**DOCUMENT EXCERPT**
-- Start --

So great is vocalist Maura Davis's power as a stylist that she can repeat a line as vague as "I'm feeling something tonight," (the chorus of the aforementioned "French Mistake,") and still suck the listener all the way in with it. While comparisons to fellow changelings Alison Goldfrapp and Jennifer Charles are all but inevitable, Davis handily skirts Goldfrapp's starry sky and Charles's enchanted thicket. Instead, she opts for an abstract nocturnal songscape where she hunts, gets hunted, or plots her next inscrutable move in candlelight and shadow. Plus, where Goldfrapp warbles and Charles whispers, Davis is that rarest of all birds in indie rock, the sort of bona fide belter who could have thrived 50 or 60 years ago. (And, for that matter, could probably thrive 50 or 60 years hence.)

As for conscious interpretations of the freshman album, critics are bound to give Denali any number of readings. You can bet that at least one writer will dwell on Davis's sex appeal and/or call her a torch singer. It's perfectly possible that some clever record-store clerk will make a sticker for the album that calls it "sophisticated downtempo post-emo." And I might even come up with something like "imagine early Ella Fitzgerald fronting a resolutely 21st-century Joy Division." Funny thing is, none of us will be exactly wrong.

-- End --

**DATASET ROWS**

-- Start --

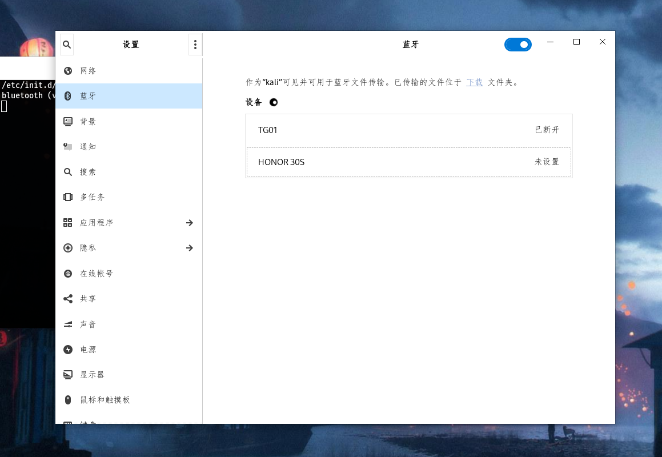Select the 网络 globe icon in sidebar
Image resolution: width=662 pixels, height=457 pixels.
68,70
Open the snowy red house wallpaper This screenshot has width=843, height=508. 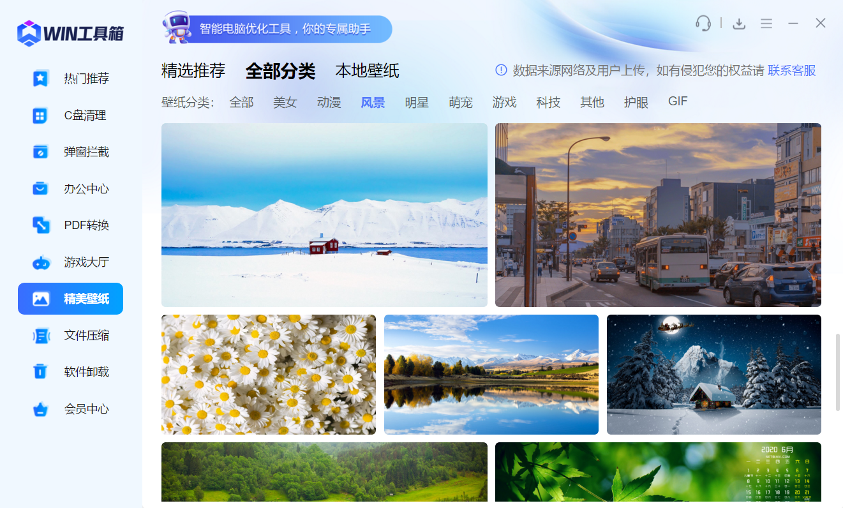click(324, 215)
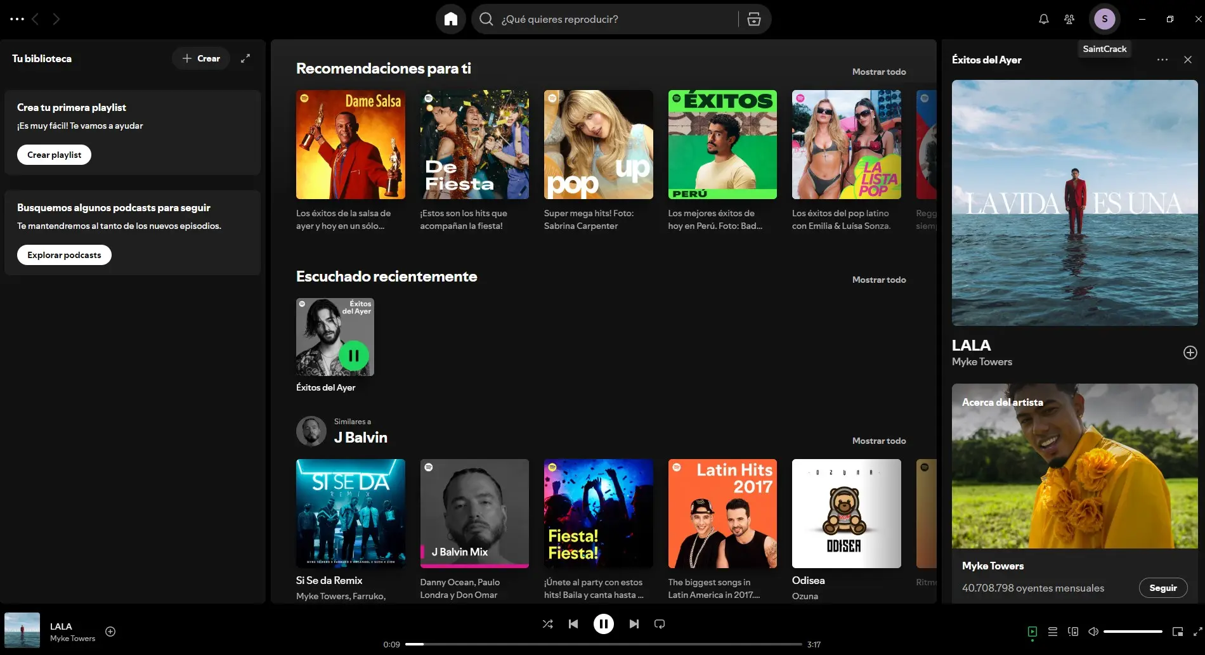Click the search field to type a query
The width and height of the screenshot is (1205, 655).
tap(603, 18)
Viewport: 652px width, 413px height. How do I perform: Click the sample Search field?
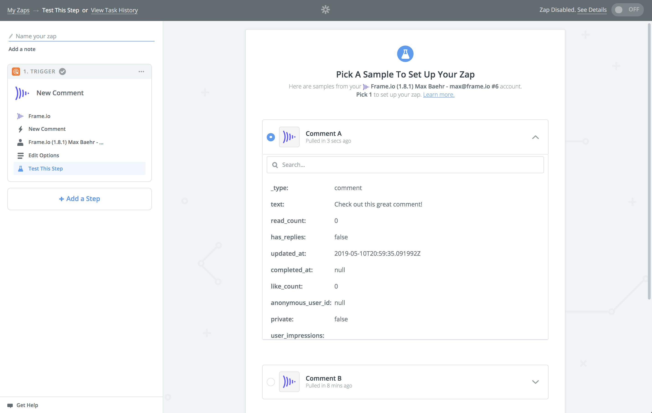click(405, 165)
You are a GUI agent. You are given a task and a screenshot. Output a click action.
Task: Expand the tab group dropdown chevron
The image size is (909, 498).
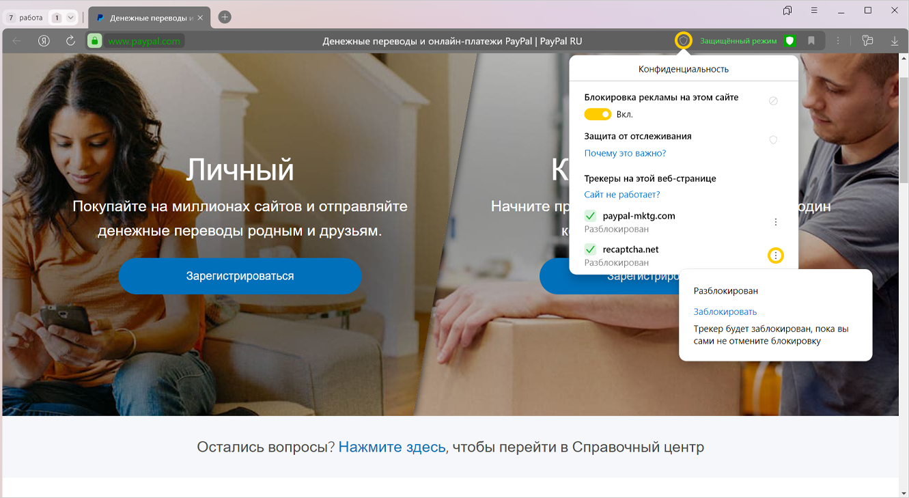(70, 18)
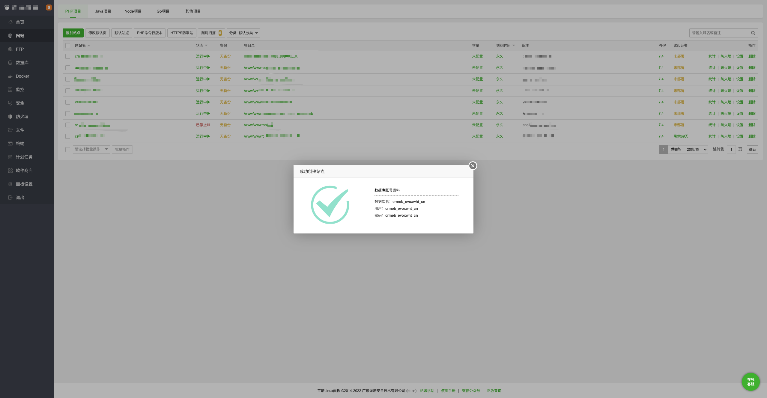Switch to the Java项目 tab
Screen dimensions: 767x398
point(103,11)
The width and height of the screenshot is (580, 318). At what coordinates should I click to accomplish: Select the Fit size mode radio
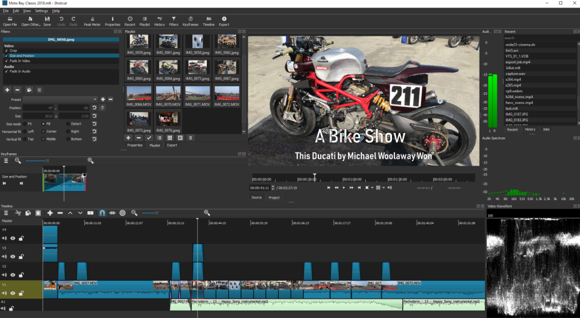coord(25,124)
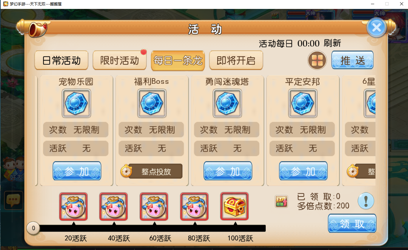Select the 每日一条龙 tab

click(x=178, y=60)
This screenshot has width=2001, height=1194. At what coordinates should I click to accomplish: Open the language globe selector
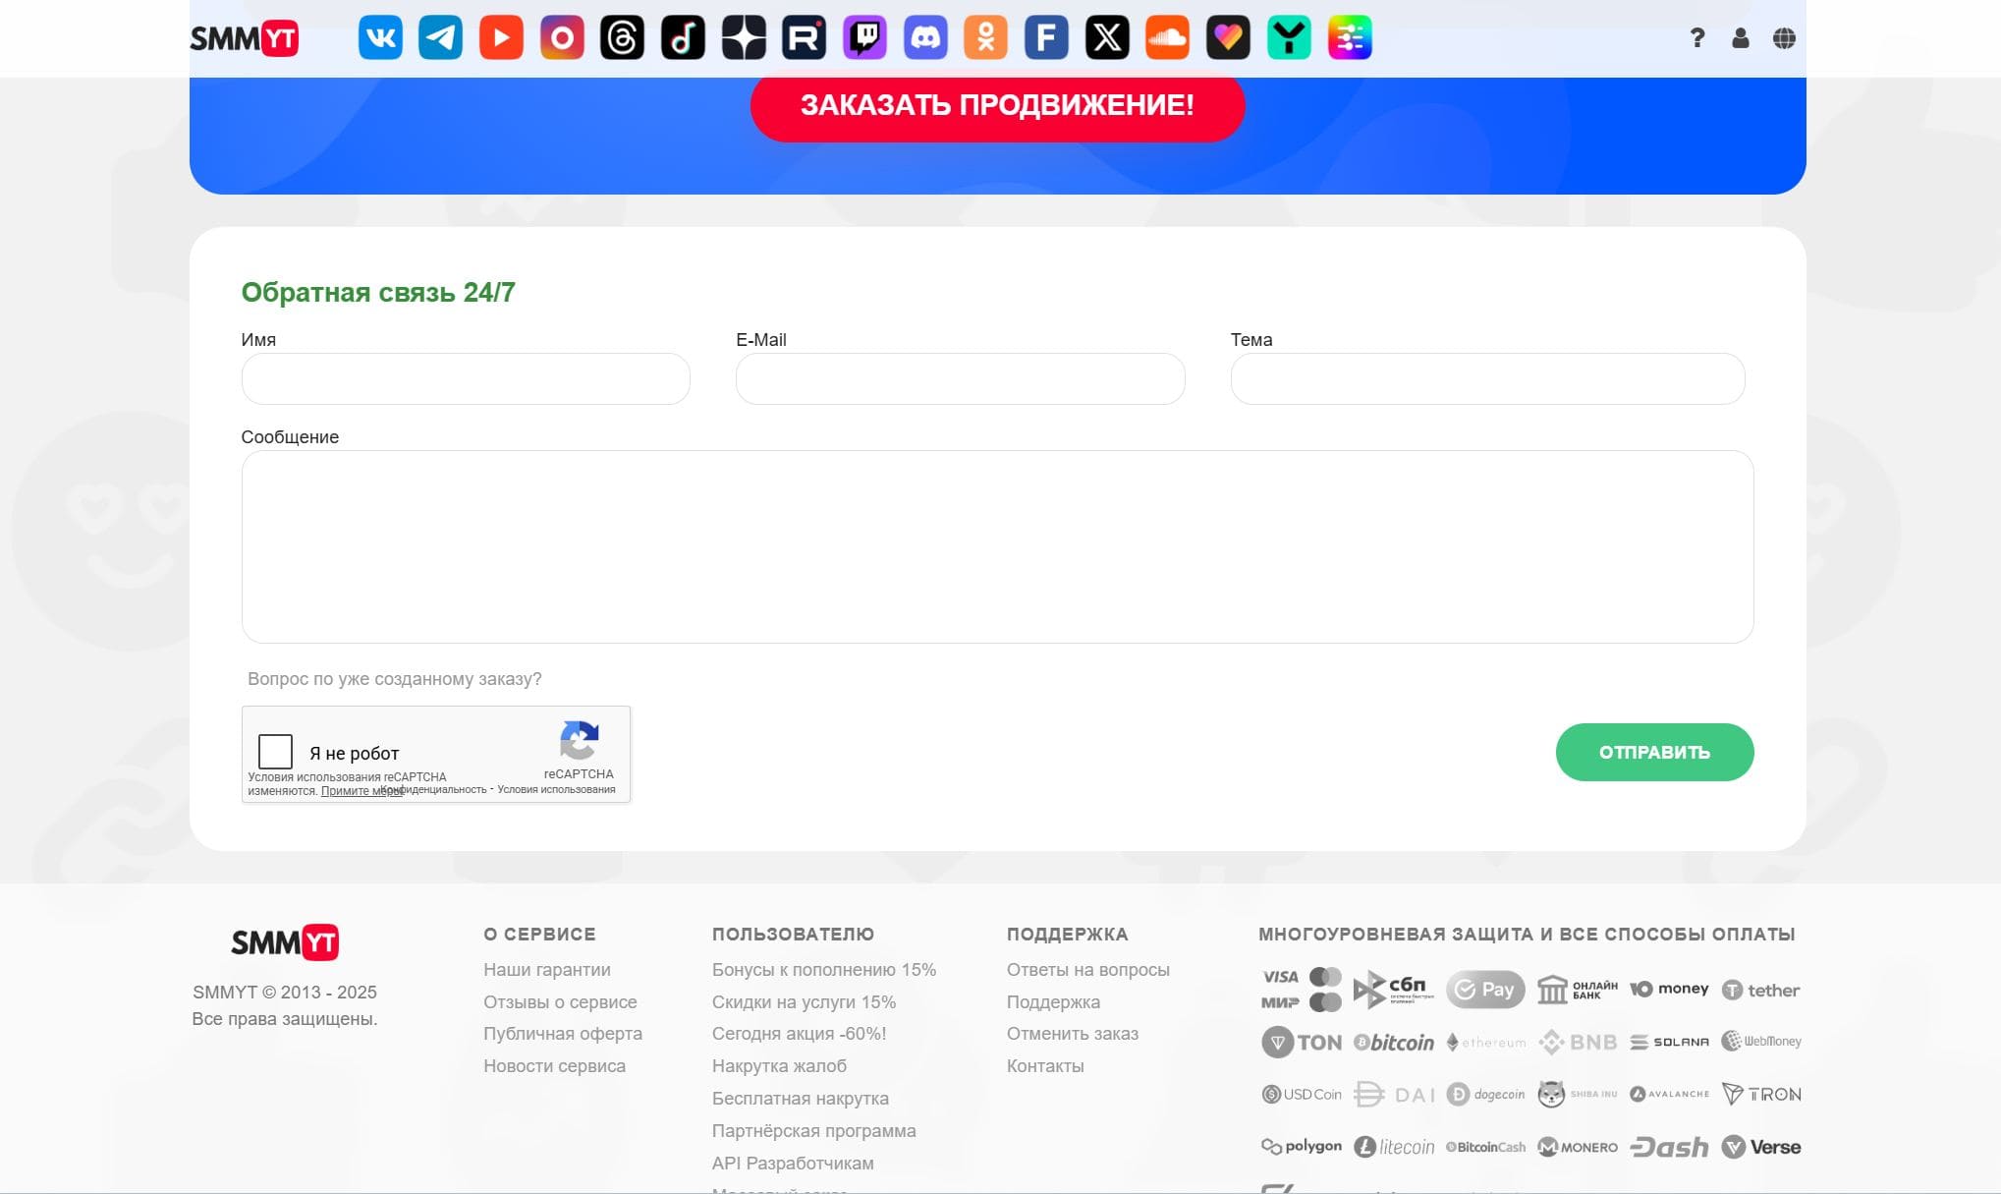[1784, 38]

-- End --

**PROBLEM REQUIREMENTS**
Update the passage on Maura Davis's singing by writing it out again, starting at the words "So great is" and stopping after "60 years hence.)", with "candlelight" replaced by "moonlight".

**ANSWER BELOW**
So great is vocalist Maura Davis's power as a stylist that she can repeat a line as vague as "I'm feeling something tonight," (the chorus of the aforementioned "French Mistake,") and still suck the listener all the way in with it. While comparisons to fellow changelings Alison Goldfrapp and Jennifer Charles are all but inevitable, Davis handily skirts Goldfrapp's starry sky and Charles's enchanted thicket. Instead, she opts for an abstract nocturnal songscape where she hunts, gets hunted, or plots her next inscrutable move in moonlight and shadow. Plus, where Goldfrapp warbles and Charles whispers, Davis is that rarest of all birds in indie rock, the sort of bona fide belter who could have thrived 50 or 60 years ago. (And, for that matter, could probably thrive 50 or 60 years hence.)